#### [What the task requires]
Find every line in the entries below that contains the word "Select", and copy each of those lines in full. Only matches with the same capitalization count.

#### [Dataset]
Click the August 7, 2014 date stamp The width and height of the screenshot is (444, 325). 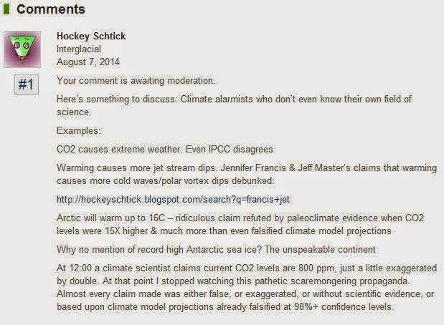(88, 62)
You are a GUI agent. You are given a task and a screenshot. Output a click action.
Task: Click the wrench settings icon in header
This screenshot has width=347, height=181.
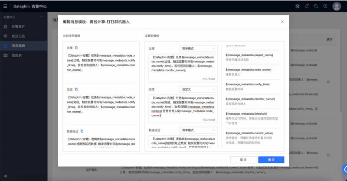coord(316,6)
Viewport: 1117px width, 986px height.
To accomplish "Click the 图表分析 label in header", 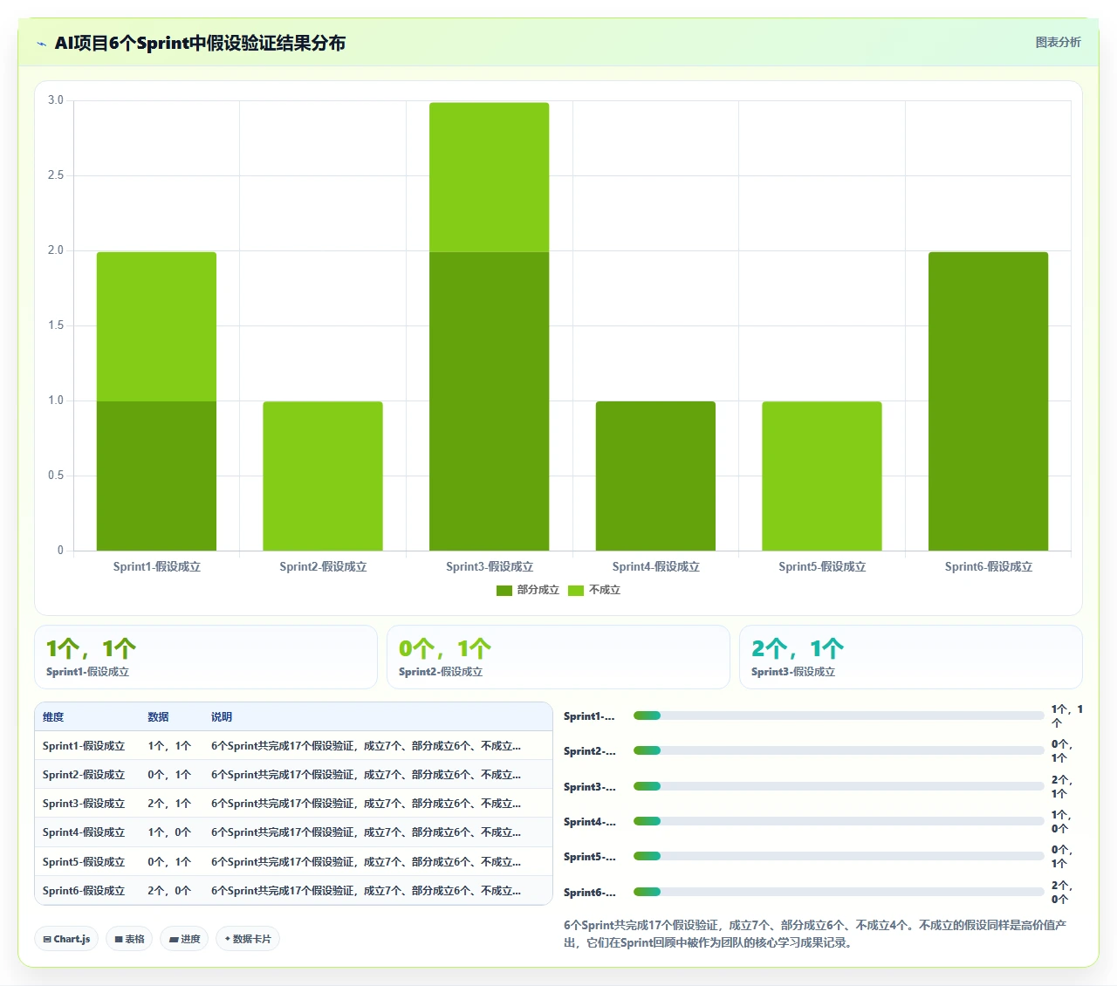I will pos(1058,42).
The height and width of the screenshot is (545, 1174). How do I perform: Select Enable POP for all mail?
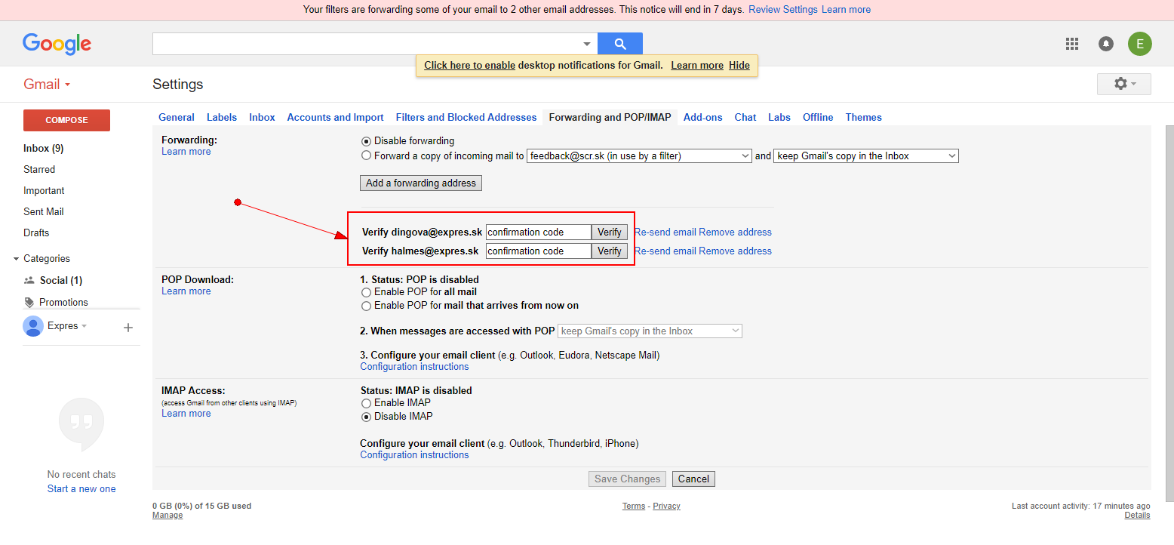(x=367, y=292)
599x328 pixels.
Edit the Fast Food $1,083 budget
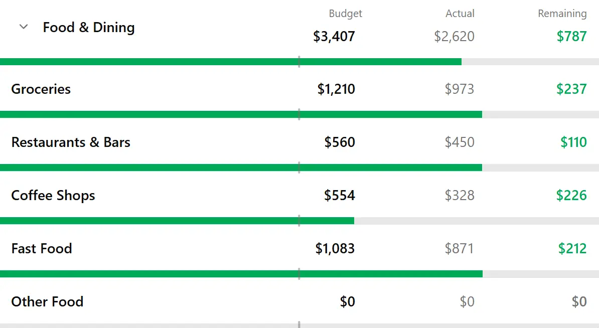point(335,249)
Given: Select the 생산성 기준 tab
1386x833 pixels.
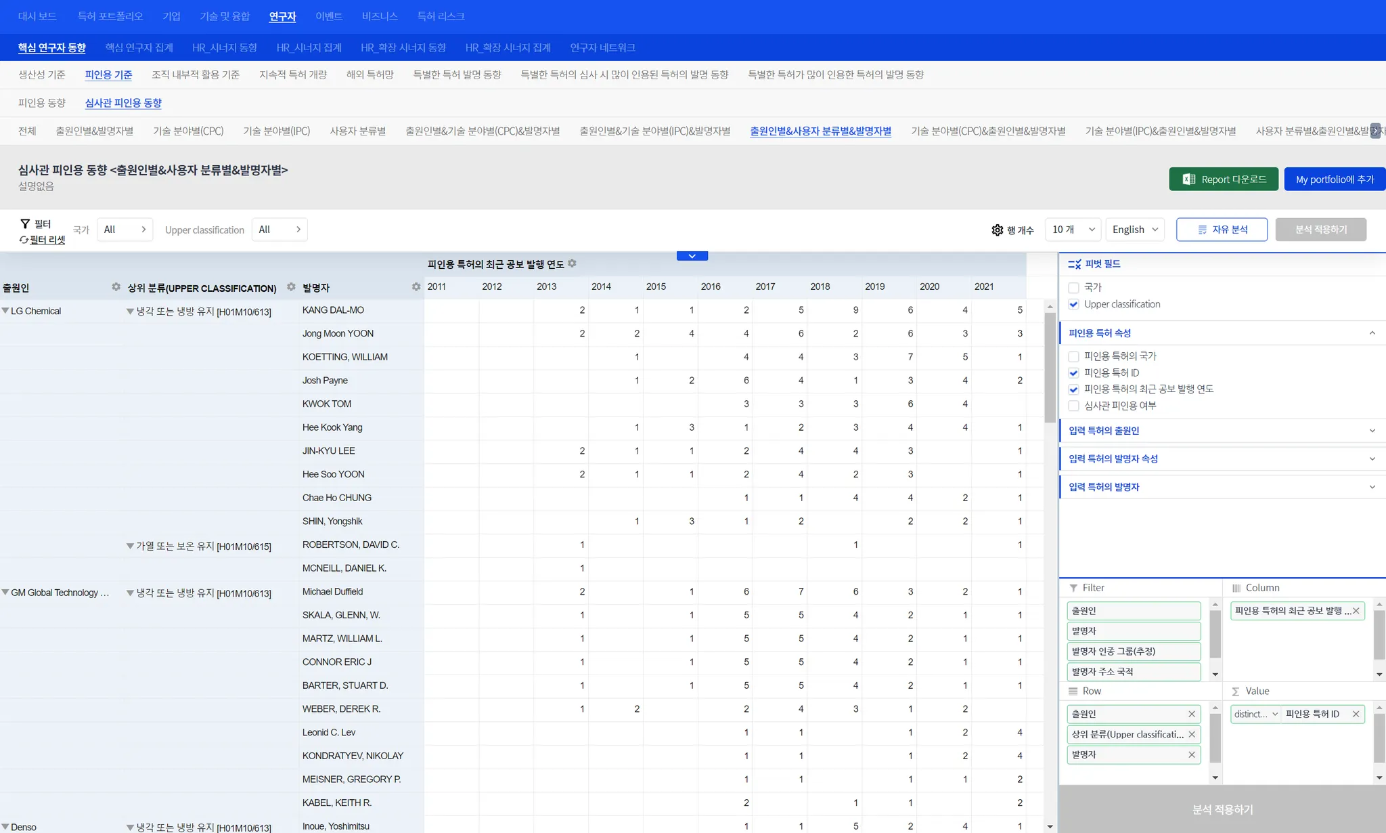Looking at the screenshot, I should [42, 74].
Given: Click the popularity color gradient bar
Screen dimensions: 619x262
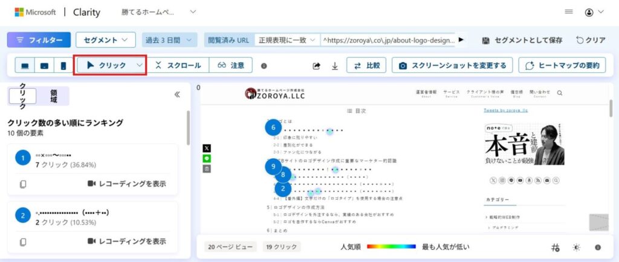Looking at the screenshot, I should point(391,247).
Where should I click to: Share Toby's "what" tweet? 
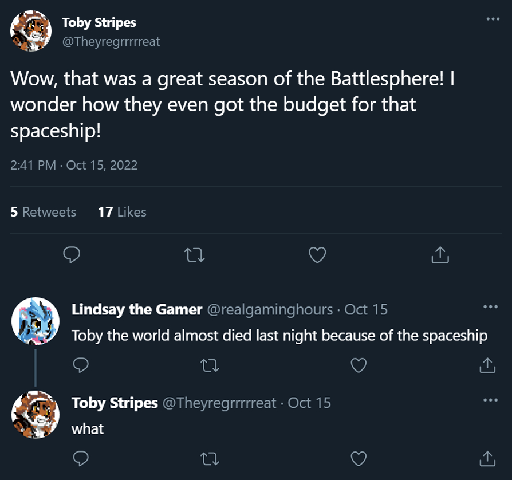pos(486,458)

#### [Task answer]
The height and width of the screenshot is (545, 1174). How do I perform: Select Enable POP for all mail?
Given: Select the 생산성 기준 tab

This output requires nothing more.